The Definitive English Edition of Bhagavad-gita
“The Definitive English Edition”
The 1972 Macmillan edition of Bhagavad-gita As It Is was published with the subtitle “The Definitive English Edition.” This was not mere marketing — Prabhupada himself affirmed this designation.
In 1976, Prabhupada stated:
“That is a definite, not vague, speculative.”
He considered his Bhagavad-gita to be definitive because it presented Krishna’s words without speculation, mental concoction, or impersonal interpretation. The word “definitive” meant that this edition settled the matter — no further revision was needed or desired.
What the 1983 Revision Removed
When the revised edition was published in 1983, six years after Prabhupada’s departure, several significant elements were eliminated:
Professor Dimock’s Foreword
Professor Edward C. Dimock, Jr., of the University of Chicago, had written a scholarly foreword for the 1972 edition. This foreword lent academic credibility to the work and was part of the book as Prabhupada approved it. The 1983 revision deleted this foreword entirely, without explanation.
The “Definitive Edition” Designation
The subtitle “The Definitive English Edition” was removed. The revised edition could not honestly carry this designation, since it was no longer the edition the author had called definitive.
Back Cover Text
The original back cover contained endorsements and descriptions that Prabhupada had approved.
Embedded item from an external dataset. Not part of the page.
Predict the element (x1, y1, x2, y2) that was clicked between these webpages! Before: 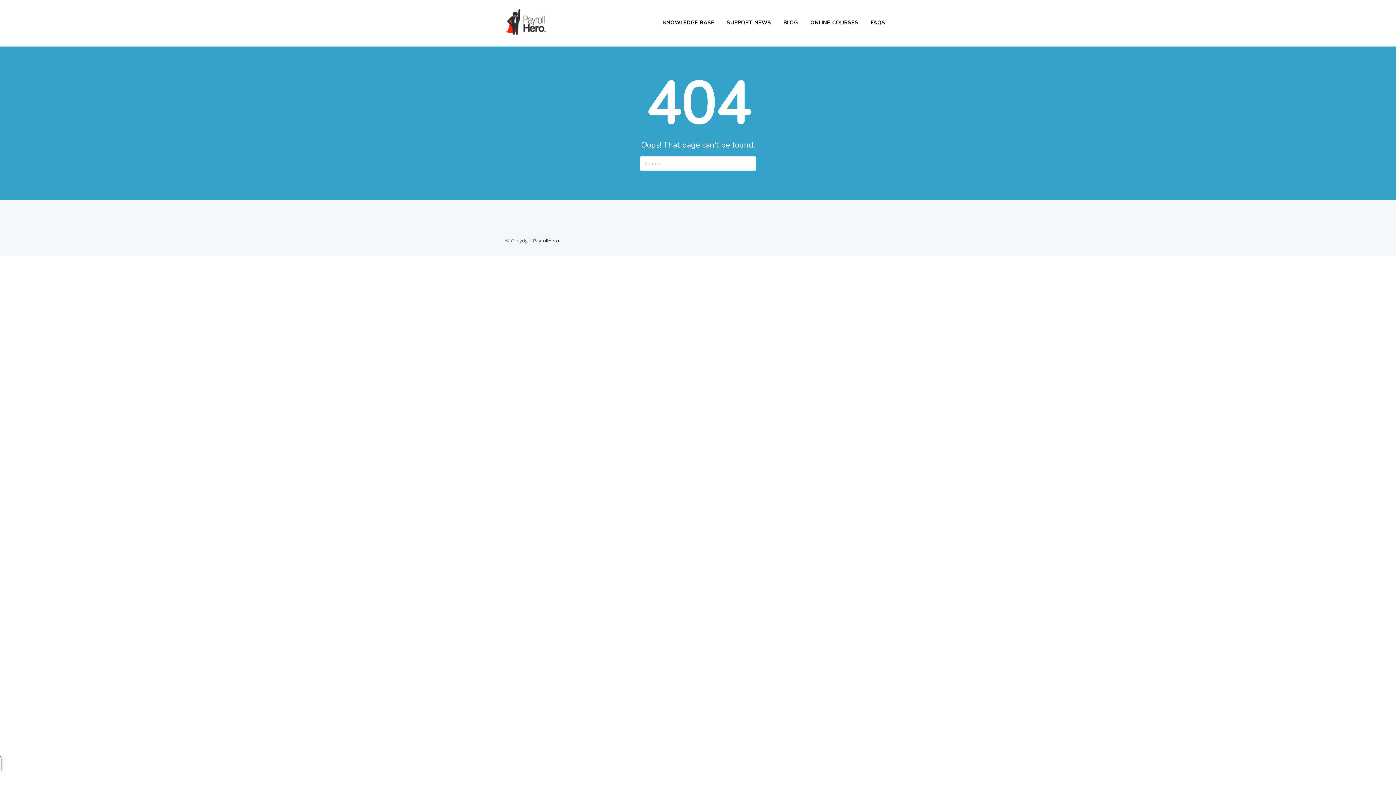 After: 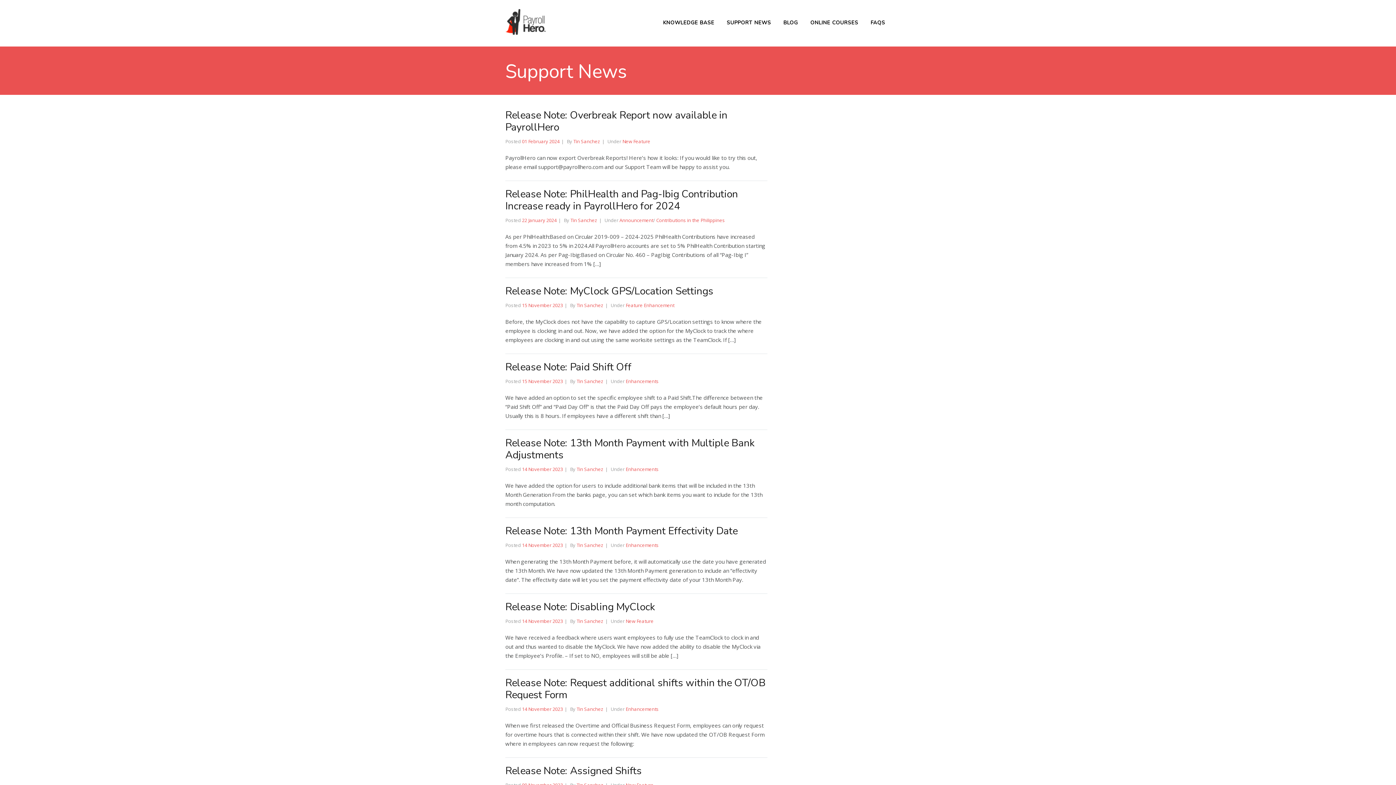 Action: bbox: (721, 17, 776, 28) label: SUPPORT NEWSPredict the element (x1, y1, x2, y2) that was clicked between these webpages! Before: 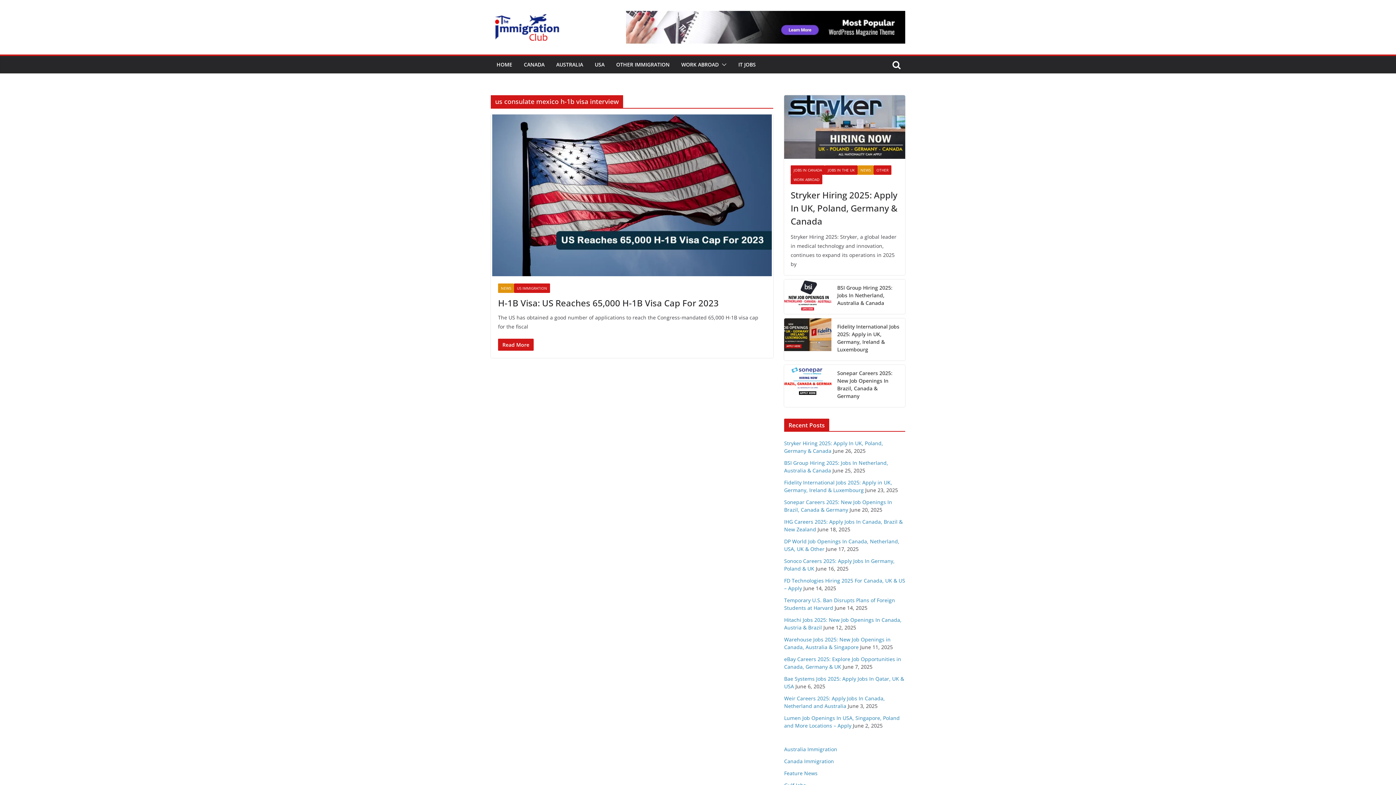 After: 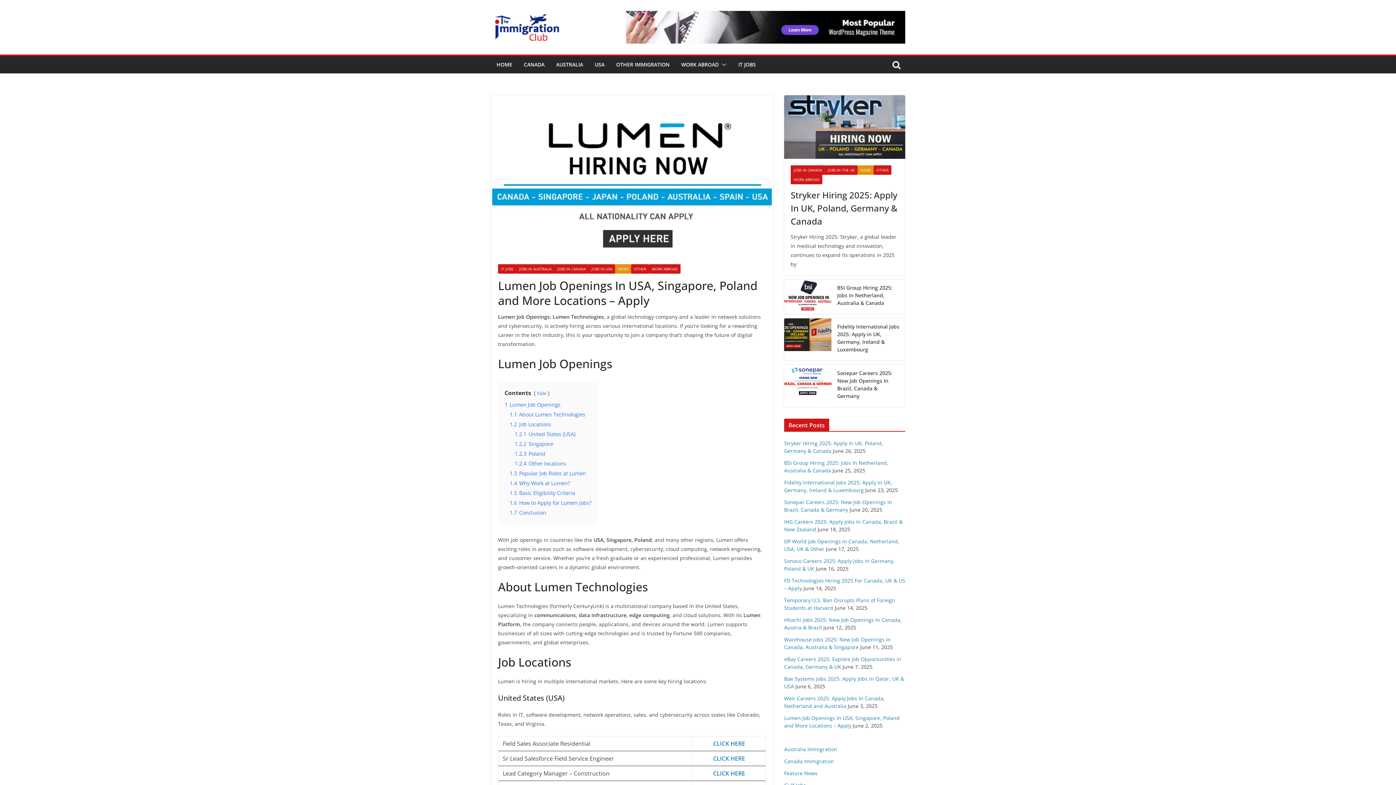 Action: label: Lumen Job Openings In USA, Singapore, Poland and More Locations – Apply bbox: (784, 714, 900, 729)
These were altered in the revision.
Original Artwork
Multiple original paintings that Prabhupada had personally supervised were removed or replaced.
Over 5,000 Changes
The 1983 revision contains over 5,000 changes from the original. These span:
- Translations of Sanskrit verses
- Purports (commentaries)
- Synonyms (word-for-word meanings)
- Supplementary essays and introductions
The scale of revision makes it, in effect, a different book presented under the same title. Readers purchasing “Bhagavad-gita As It Is” after 1983 received a text substantially different from what Prabhupada published and called definitive.
The Core Problem
A definitive edition, by definition, is final. When the author himself declares his work definitive, posthumous revision is not correction — it is contradiction. The 1983 edition contradicts the author’s own stated intent for his book.
The original 1972 Macmillan edition remains the only Bhagavad-gita As It Is that Prabhupada personally reviewed, approved, and designated as definitive.